Lightfoot’s son, Bryson, is a sophomore at Krum High School and the starting quarterback for the varsity football team. Bryson Lightfoot also spoke out for his father Thursday night, saying Krum is a wonderful place and it’s because his dad made it that way.
“You removed him for something that wasn’t right to do,” Bryson Lightfoot said.
Bernard Lightfoot had already signed the separation agreement Wednesday, the day before the school board met.
The grading controversy got the attention of Krum’s mayor and a former mayor, who have called out the district publicly for cronyism and nepotism. One board member and the high school principal are part of the extended Schertz family. In addition, the principal is married to the high school agriculture teacher.
On Thursday, Oct. 11, the day before forcing Lightfoot’s hand, Carroll wrote an open letter to the community announcing the district would investigate the grading controversy. On Tuesday, the school board released an undated letter to Education Service Center Region 11, asking for its help in an independent investigation. The service center is an intermediary between the district and the Texas Education Agency, which oversees Texas school districts.
Another half-dozen community members came to the district’s defense, calling for support of school board members and healing from the divide. Michael Wheeler urged the community to let the board do its job. Aaron Ennis said his support of the district wasn’t blind, but he was willing to let the system play out. Longtime resident Jackie Bell called the divide heartbreaking, particularly “the very negative things that have torn down so many other lives.”
Krum native Stephanie Thompson said it was great growing up in Krum and having her children attend Krum schools, too.
“As a parent, I support you and your decisions,” Thompson said.
Tae Fraser, a friend who sat with Lightfoot in the front row during the entire meeting, said that positive feeling about the district’s history may not be shared by all.
“You may have said it’s been great for 50 years, but it wasn’t great for everyone,” Fraser said.

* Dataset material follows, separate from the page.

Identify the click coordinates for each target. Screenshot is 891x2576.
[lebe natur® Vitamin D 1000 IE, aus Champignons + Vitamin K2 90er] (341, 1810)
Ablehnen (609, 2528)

Supporters hugged Lightfoot after the meeting, who wasn’t quite sure what will come next. His employment contract paid $76,500 over 11 months, so the separation agreement provides for not quite $20,000 through the end of December.

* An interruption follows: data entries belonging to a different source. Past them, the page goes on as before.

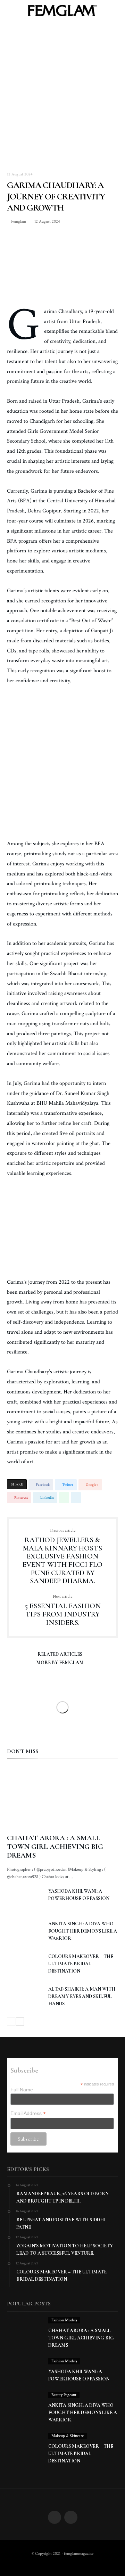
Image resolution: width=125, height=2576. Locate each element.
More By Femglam (60, 1662)
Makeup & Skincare (67, 2435)
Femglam (18, 221)
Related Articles (60, 1654)
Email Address (28, 2113)
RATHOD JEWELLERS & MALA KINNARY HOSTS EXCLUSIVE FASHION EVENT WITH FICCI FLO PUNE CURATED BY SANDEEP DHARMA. (62, 1556)
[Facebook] (54, 2518)
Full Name (21, 2089)
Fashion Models (64, 2320)
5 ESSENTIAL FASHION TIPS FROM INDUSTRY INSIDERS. (63, 1610)
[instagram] (70, 2518)
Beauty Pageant (63, 2394)
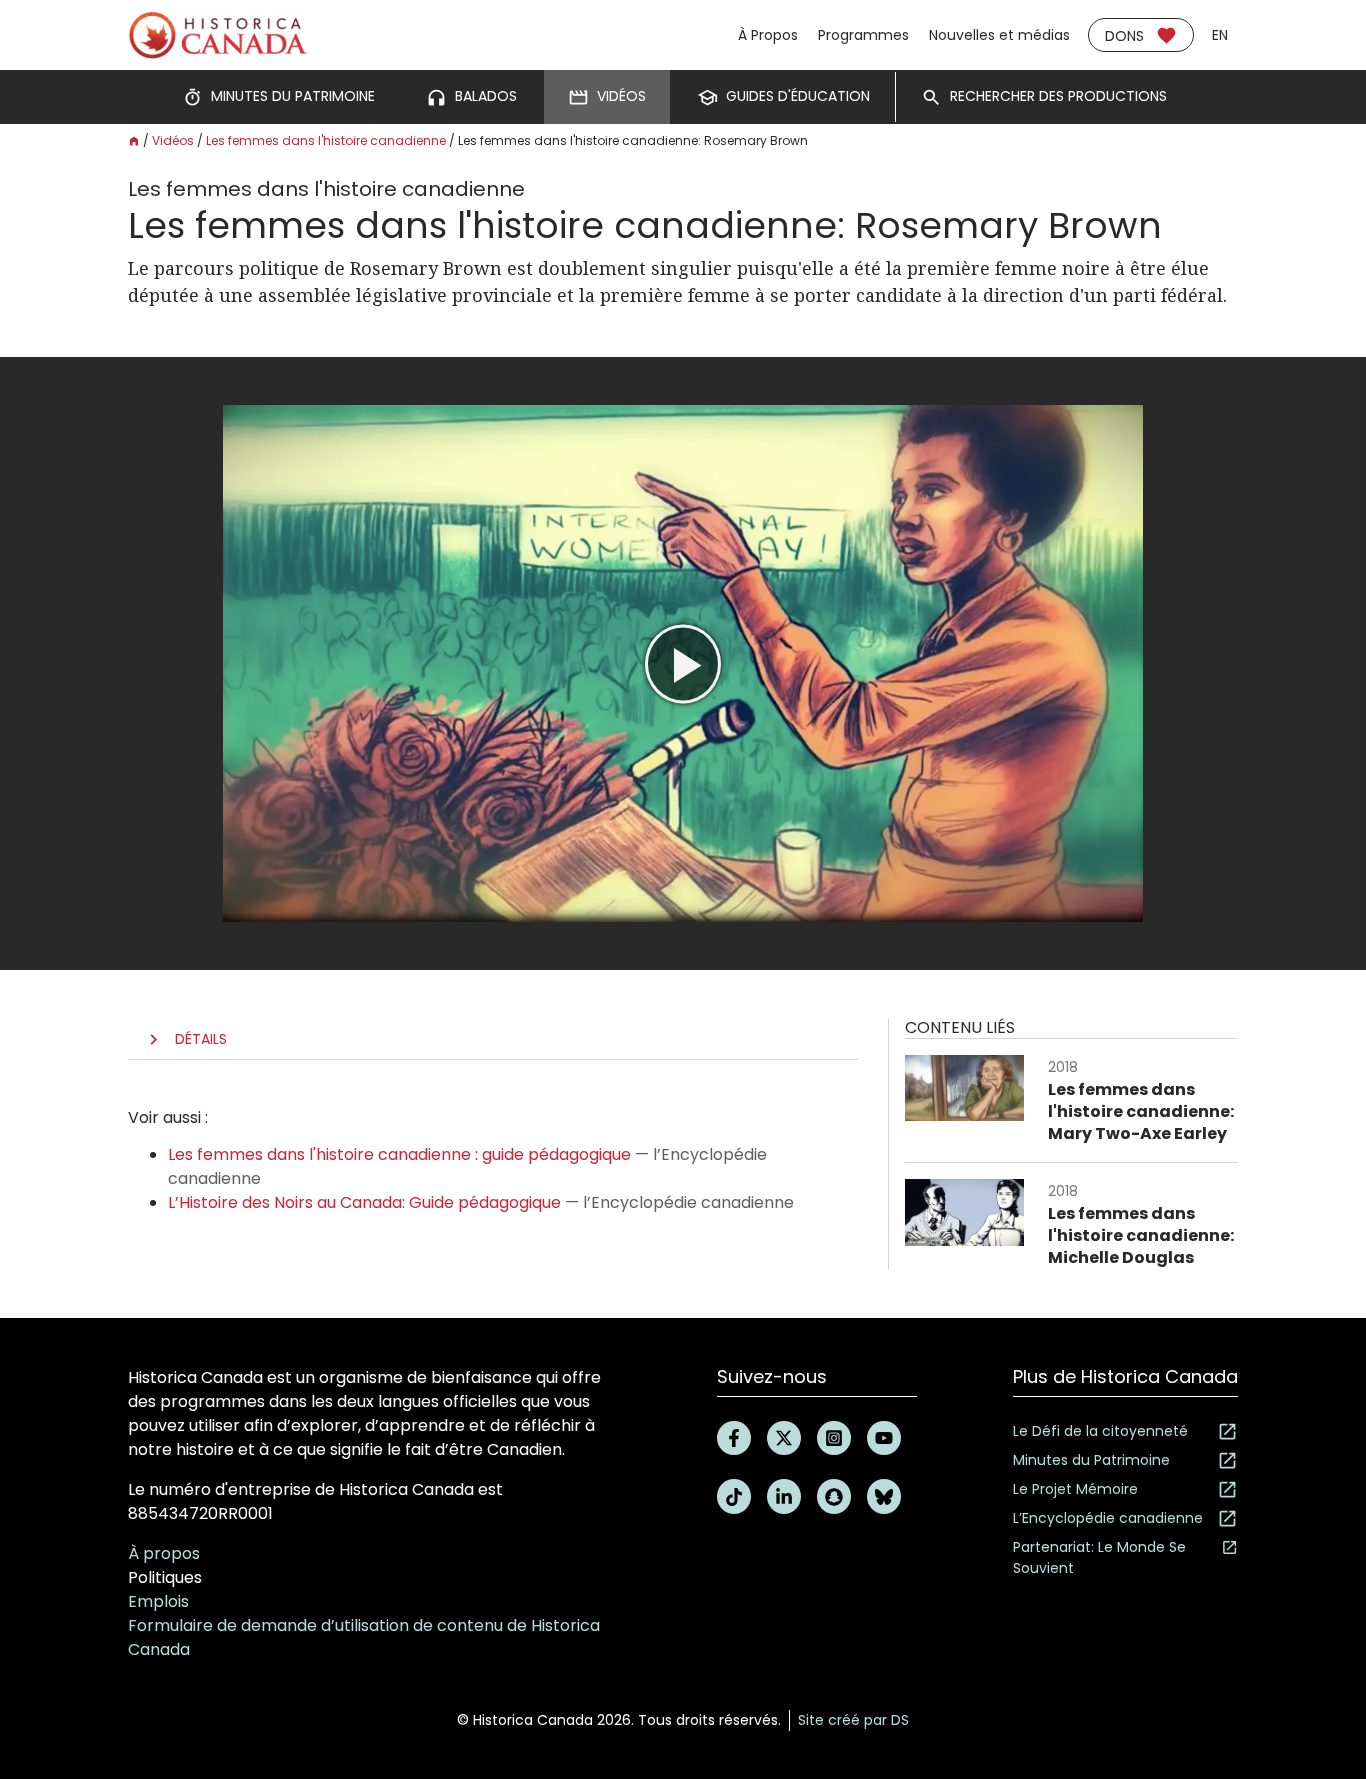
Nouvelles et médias (999, 35)
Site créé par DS (853, 1720)
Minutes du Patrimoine (1091, 1460)
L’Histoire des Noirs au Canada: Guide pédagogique (364, 1202)
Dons (1124, 36)
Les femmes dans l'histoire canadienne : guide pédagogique (399, 1154)
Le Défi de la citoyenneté (1100, 1431)
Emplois (158, 1601)
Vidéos (173, 140)
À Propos (768, 35)
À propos (164, 1553)
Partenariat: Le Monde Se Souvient (1099, 1557)
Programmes (863, 35)
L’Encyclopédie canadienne (1108, 1518)
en (1220, 35)
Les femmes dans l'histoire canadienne (326, 140)
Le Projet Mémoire (1075, 1489)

“I’m going where God’s going to take me,” he said.
Others who supported Lightfoot may still soldier on for district reforms. Local NAACP president Willie Hudspeth of Denton attended the meeting Thursday night.

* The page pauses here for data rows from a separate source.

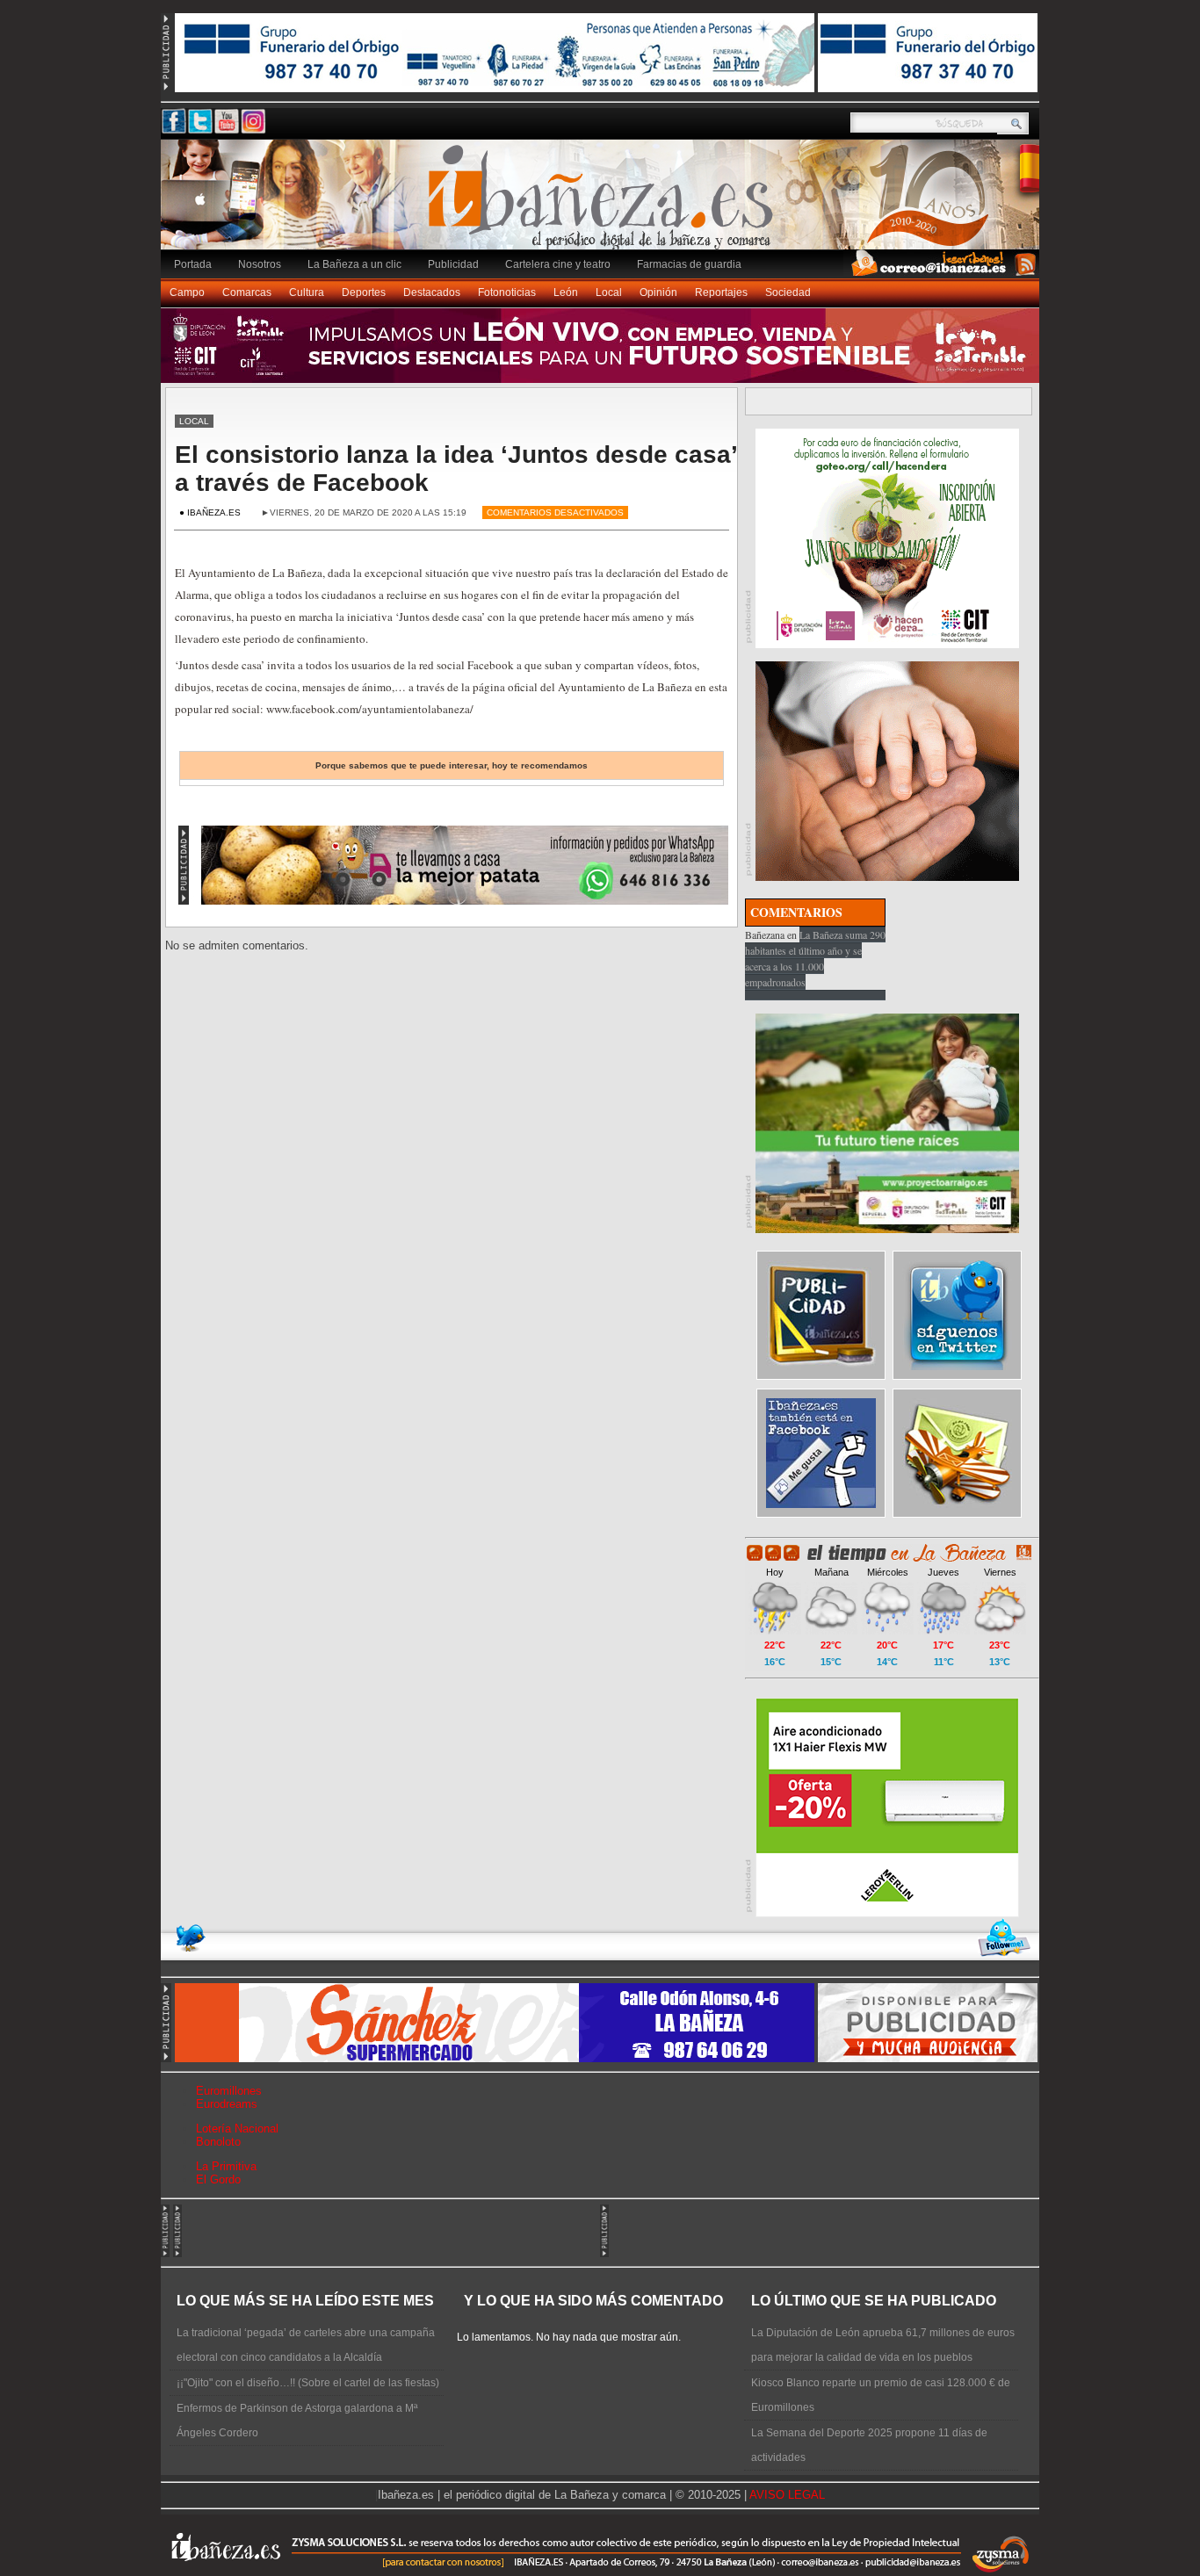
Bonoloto (218, 2141)
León (565, 292)
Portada (193, 264)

While the school board was deliberating behind closed doors, Hudspeth rose and told the crowd he knew what was going on, as a former school board member himself. He visited with Lightfoot only briefly and didn’t know the facts of the case, but the community needed to know what was at stake, he said.
“You don’t realize how much power you have,” Hudspeth said, encouraging parents and students to continue to talk with one another. “So at the next meeting you’ll be ready — don’t just let this stop here.”
He told residents he would be in Krum on Sunday afternoon to help the conversation.
“If I’m there by myself, that’s OK,” Hudspeth said, adding with a chuckle, “It’s happened before.”
The meeting will be at 2 p.m. Sunday in the pavilion at the park at Saddlebrook Estates, at the corner of Saddlebrook Drive and Withers Way, Hudspeth said on Saturday.